I found myself thinking during “Everything Must Go” that Will Ferrell is a gifted dramatic actor. That’s sometimes the case with actors who specialize in comedy. Consider Robin Williams, Jack Lemmon, Jackie Gleason, Jim Carrey. Remember Adam Sandler in “Punch-Drunk Love.” To be good in comedy, you need to be to be very skilled indeed, but talent doesn’t always transfer to the heavy stuff. It’s partly the matter of the physical presence. Ferrell has a presence. He reminds me sometimes of Fred MacMurray in his noir films.
“Everything Must Go” is not all the film it could have been, but is more worth seeing than a lot of other recent releases. It held my attention through Ferrell’s performance as Nick Halsey, a man who drinks his way out of a job and a marriage. He isn’t one of those flamboyant drunks, just a contained, dutiful man whose drinking has become the priority in his life. These are the kinds of alcoholics who break your heart: They mean to do well, they’re not mean or violent, but over the years, the need for booze has moved into the foreground.
They say you need to find your bottom before you’re likely to stop. Every bottom is different. Nick finds his on the front lawn of his house, along with his furniture, his clothing, his keepsakes, and his life as a man whose wife has left him. He’s locked out. His credit cards don’t work. He deals with this by buying some beer and settling into his La-Z-Boy recliner. Fortunately, the nights can be mild in Arizona.
The idea for the movie, written and directed by Dan Rush, is based on the Raymond Carver short story “Why Don’t You Dance? ” Carver was an alcoholic who lost most of the things in his life and then found them again through recovery and the love of his wife, the poet Tess Gallagher. In his story, the hero simply has a sale to sell everything he owns, which as we all know is better than dealing with the movers. In the film, the (never seen) wife is the deciding factor, but as the days and nights slide past, Nick gradually clears out not only his valued possessions but his excess inventory.

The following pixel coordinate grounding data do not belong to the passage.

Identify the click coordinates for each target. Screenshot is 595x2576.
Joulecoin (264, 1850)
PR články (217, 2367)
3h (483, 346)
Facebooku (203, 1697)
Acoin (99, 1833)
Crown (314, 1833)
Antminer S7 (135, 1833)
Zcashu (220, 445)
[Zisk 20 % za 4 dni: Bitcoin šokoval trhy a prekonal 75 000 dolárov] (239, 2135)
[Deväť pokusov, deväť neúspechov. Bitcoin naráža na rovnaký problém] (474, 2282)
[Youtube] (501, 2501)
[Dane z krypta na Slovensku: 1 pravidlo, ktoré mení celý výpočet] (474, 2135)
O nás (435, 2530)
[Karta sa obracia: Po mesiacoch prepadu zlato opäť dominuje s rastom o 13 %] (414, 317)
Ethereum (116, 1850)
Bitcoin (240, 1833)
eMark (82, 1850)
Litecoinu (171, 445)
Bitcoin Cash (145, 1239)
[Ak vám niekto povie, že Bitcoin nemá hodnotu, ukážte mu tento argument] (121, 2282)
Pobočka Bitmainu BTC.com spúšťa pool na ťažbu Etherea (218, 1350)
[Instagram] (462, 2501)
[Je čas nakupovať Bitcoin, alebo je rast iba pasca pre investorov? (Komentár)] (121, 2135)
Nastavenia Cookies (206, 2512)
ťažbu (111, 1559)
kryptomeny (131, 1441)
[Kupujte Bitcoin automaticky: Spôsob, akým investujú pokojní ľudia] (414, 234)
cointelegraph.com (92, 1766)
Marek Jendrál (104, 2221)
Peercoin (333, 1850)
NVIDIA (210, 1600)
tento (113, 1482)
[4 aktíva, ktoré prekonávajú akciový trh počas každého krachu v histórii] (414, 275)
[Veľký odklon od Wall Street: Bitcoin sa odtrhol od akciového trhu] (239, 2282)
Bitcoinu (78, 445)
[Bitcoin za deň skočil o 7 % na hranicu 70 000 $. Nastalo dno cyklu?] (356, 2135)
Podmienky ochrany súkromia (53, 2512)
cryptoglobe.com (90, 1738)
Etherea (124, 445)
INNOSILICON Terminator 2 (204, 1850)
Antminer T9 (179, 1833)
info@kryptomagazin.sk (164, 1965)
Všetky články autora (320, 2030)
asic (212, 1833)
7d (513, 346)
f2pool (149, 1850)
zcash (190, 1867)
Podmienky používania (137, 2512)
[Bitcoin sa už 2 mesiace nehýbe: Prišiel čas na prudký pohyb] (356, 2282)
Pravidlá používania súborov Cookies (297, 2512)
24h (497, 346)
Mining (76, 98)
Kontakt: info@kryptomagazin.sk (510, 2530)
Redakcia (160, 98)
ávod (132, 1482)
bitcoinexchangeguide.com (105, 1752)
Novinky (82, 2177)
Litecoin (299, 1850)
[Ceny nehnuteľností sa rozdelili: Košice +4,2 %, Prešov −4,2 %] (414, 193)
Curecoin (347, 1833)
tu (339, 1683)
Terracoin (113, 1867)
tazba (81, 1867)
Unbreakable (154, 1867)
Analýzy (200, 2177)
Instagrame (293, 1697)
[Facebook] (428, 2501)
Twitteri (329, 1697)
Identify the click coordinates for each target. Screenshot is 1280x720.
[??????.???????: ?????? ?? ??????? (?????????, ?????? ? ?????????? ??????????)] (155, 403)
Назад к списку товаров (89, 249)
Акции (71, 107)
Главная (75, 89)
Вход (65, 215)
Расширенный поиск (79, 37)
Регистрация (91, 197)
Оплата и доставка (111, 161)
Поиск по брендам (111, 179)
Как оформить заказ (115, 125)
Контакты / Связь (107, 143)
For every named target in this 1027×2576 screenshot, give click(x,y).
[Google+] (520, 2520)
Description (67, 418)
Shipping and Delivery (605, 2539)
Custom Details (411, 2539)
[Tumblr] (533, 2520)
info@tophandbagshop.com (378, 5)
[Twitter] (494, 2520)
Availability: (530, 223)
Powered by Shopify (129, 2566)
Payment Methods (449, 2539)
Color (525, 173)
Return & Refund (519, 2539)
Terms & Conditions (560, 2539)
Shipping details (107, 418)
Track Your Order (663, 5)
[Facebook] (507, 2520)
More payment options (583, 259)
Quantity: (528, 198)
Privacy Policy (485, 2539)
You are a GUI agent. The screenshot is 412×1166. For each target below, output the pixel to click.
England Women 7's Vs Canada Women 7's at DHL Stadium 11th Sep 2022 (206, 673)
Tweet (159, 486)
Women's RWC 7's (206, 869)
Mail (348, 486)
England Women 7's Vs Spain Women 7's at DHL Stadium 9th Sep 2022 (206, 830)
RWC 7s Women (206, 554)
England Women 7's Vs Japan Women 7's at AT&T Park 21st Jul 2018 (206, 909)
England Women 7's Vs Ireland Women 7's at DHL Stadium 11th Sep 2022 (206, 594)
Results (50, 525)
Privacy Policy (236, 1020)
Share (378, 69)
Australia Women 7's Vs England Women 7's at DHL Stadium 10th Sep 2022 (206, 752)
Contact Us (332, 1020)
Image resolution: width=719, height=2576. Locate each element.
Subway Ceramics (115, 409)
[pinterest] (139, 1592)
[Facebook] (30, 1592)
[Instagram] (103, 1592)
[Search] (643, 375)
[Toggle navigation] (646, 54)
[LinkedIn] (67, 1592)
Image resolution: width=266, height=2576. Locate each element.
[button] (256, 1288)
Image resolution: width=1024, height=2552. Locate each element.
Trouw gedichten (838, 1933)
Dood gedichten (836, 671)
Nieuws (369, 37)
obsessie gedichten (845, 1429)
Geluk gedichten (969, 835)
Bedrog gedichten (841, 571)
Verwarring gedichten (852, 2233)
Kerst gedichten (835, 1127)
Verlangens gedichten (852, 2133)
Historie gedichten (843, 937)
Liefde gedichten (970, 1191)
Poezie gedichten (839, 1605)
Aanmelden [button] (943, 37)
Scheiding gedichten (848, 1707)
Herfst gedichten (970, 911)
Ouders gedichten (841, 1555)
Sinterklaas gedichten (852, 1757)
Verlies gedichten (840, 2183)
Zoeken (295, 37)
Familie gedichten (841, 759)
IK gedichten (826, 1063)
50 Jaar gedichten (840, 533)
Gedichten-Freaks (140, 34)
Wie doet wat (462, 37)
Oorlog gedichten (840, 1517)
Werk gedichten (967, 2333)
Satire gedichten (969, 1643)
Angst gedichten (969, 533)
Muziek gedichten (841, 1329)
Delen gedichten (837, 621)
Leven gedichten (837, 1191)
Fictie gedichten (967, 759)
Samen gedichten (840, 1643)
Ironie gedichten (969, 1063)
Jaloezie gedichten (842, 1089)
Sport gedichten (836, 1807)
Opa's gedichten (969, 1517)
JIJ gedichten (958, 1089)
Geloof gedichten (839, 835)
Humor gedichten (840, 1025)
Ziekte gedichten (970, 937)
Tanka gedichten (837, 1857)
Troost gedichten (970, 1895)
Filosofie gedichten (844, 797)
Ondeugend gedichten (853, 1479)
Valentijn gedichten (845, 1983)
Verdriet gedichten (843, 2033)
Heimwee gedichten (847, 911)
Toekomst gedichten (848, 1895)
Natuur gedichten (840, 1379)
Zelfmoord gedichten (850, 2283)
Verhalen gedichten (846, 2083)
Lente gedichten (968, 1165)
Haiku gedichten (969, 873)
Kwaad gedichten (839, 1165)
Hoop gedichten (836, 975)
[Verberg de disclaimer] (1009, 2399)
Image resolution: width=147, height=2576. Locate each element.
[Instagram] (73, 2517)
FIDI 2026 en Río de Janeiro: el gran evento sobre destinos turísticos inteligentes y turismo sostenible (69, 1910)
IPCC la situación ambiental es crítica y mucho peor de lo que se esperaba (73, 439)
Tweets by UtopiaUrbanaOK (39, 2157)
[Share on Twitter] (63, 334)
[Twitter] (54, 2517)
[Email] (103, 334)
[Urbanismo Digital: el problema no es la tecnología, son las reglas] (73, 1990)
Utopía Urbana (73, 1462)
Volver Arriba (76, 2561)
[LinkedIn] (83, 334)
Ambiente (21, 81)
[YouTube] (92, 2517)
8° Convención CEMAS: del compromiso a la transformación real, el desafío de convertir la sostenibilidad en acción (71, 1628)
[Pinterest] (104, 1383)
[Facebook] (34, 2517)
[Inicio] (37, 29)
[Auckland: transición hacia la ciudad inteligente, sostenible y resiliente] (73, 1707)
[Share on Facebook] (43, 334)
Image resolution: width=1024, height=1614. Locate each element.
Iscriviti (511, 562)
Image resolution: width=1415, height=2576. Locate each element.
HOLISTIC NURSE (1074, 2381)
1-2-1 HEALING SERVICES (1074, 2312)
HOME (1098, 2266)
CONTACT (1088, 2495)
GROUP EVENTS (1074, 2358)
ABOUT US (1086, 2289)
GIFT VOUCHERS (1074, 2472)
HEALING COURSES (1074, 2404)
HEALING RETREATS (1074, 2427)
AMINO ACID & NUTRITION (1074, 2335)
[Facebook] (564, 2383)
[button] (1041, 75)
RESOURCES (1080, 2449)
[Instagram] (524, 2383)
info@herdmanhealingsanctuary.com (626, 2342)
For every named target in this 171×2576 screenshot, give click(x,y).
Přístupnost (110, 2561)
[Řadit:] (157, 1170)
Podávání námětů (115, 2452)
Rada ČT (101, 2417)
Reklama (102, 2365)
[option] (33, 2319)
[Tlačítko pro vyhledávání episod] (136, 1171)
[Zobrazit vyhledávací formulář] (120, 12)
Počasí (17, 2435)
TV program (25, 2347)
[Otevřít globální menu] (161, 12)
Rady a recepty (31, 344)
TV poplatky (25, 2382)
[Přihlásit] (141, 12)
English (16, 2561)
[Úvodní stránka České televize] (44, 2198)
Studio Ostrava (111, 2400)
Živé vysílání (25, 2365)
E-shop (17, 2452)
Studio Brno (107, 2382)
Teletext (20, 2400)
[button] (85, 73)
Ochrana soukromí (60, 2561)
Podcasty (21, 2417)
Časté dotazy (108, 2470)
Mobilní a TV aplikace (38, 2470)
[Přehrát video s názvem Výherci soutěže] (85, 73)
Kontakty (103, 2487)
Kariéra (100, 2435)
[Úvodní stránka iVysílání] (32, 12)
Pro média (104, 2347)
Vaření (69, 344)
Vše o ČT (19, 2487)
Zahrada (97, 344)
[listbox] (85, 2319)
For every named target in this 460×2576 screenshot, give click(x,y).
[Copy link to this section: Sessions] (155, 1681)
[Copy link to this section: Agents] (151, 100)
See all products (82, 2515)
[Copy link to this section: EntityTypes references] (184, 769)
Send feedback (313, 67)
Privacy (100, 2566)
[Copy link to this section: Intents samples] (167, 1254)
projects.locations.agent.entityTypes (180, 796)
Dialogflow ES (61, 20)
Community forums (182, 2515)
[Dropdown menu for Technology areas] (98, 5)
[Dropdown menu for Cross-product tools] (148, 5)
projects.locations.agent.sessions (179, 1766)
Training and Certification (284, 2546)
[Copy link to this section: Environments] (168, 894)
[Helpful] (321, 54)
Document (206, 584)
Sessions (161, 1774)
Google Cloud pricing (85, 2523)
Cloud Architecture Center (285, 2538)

Of course neighbors complain. When a cop comes, it’s Frank Garcia (Michael Pena), who was Nick’s sponsor during an unsuccessful whirl through AA. Nick argues that he has a perfect right to use his lawn as he chooses, and I suppose if the law permits pink flamingos, anything goes. There is also the matter of the young woman named Samantha (Rebecca Hall), who has just moved in across the street, is pregnant and is awaiting her husband. “What kind of a man lets his pregnant wife move halfway across the country by herself? ” protests Nick, whose own wife may have been left on her own a time or two.
Into this situation comes an African-American teenager named Kenny (Christopher Jordan Wallace), a nice kid who rides up on his bike, asks the obvious questions and enters into a tacit understanding to become Nick’s business partner in the yard sale. This character is very well handled. He is not tiny and cute. He is not a cut-up. He is not what Spike Lee calls a Magic Negro, one of those black people who enter into the lives of whites with wise advice. No, he is a normal kid, self-possessed, even thoughtful, who keeps his opinions to himself and has an instinctive tact. (Wallace, the son of late Notorious B. I.G., played his dad as a kid in “Notorious, ” a movie about the rapper’s life.)
The movie doesn’t trick up this story much more than it needs. The spartan solemnity of the Carver story seems buried within it. Ferrell plays Nick straight from the shoulder, without spin, respectfully. What it amounts to is for you to decide. At the end, I was expecting more of an emotional payoff; making a movie calm is one thing, and making it matter-of-fact is another. But make a note about Will Ferrell. There is depth there.